#### Reading text
Sampling from multilevel multivariable regression model is very slow

Hi there,

I’ve built a multilevel, multi-variable linear regression model inspired by the example in section 1.13 of the Stan manual. We have N samples organised into J groups. K is the number of predictors. The model looks as follows:

y_n \sim {\rm Normal} (x_n \cdot \beta_{jj[n]}, \sigma) \\ \sigma \sim {\rm HalfCauchy}(2.5) \\ \beta_j \sim {\rm MvNormal}(\mu_j, \Sigma) \\ \mu_j \sim {\rm Normal}(0, 5.) \\ \Sigma = {\rm diag}(\tau) \cdot L_\Omega L_\Omega^T \cdot {\rm diag}(\tau) \\ \tau \sim {\rm Cauchy}(2.5) \\ L_\Omega \sim {\rm LKJCholesky}(\eta = 3)
# X_train = (centered) training data
# y_train = observed regression targets

# QR reparametrization
Q_train_, R_train_ = np.linalg.qr(X_train, mode='reduced')
########
#### Record extracts
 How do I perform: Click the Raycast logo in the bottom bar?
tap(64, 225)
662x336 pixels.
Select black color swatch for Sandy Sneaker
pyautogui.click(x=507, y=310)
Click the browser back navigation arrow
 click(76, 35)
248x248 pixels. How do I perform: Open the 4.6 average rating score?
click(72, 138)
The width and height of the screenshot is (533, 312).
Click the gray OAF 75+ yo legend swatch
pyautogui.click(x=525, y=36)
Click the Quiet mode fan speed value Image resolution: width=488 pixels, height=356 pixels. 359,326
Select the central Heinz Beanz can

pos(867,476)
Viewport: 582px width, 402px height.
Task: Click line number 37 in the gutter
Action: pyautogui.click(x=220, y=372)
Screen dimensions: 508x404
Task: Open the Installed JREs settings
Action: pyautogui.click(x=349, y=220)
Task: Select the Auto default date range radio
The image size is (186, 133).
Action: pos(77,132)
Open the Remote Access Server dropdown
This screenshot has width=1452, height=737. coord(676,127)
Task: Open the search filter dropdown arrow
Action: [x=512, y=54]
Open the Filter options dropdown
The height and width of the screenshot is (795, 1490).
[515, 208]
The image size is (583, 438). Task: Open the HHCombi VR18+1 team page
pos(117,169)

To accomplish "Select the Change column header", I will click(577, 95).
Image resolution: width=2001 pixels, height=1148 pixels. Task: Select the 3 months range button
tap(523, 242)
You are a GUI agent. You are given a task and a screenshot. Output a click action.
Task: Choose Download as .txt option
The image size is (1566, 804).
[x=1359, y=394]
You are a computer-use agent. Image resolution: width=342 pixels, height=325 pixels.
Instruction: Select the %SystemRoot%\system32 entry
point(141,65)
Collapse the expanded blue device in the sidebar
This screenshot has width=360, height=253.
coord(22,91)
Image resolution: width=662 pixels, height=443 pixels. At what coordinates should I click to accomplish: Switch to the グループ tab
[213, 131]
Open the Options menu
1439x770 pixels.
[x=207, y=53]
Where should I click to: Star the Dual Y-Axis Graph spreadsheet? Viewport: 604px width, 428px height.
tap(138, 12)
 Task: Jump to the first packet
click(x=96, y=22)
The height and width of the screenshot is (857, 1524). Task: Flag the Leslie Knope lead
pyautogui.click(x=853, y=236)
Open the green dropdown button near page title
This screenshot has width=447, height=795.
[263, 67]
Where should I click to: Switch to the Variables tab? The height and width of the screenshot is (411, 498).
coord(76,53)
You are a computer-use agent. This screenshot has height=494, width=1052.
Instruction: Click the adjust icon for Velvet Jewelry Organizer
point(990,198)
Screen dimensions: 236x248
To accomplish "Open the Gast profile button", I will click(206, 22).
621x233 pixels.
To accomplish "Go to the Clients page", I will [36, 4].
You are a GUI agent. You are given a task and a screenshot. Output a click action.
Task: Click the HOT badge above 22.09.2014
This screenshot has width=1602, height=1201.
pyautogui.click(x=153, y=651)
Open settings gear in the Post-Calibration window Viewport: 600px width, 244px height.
########
§ **Exercises**
**1.** Name each distinct probability distribution that the Stan forum post's model specification uses, counting each one once.
**2.** Please return everything in the Stan forum post from "# X_train = (centered)" down to "R_train_ = np.linalg.qr(X_train, mode='reduced')", copied without changes.

§ **Task solutions**
**1.** Normal, HalfCauchy, MvNormal, Cauchy, LKJCholesky

**2.**
# X_train = (centered) training data
# y_train = observed regression targets

# QR reparametrization
Q_train_, R_train_ = np.linalg.qr(X_train, mode='reduced')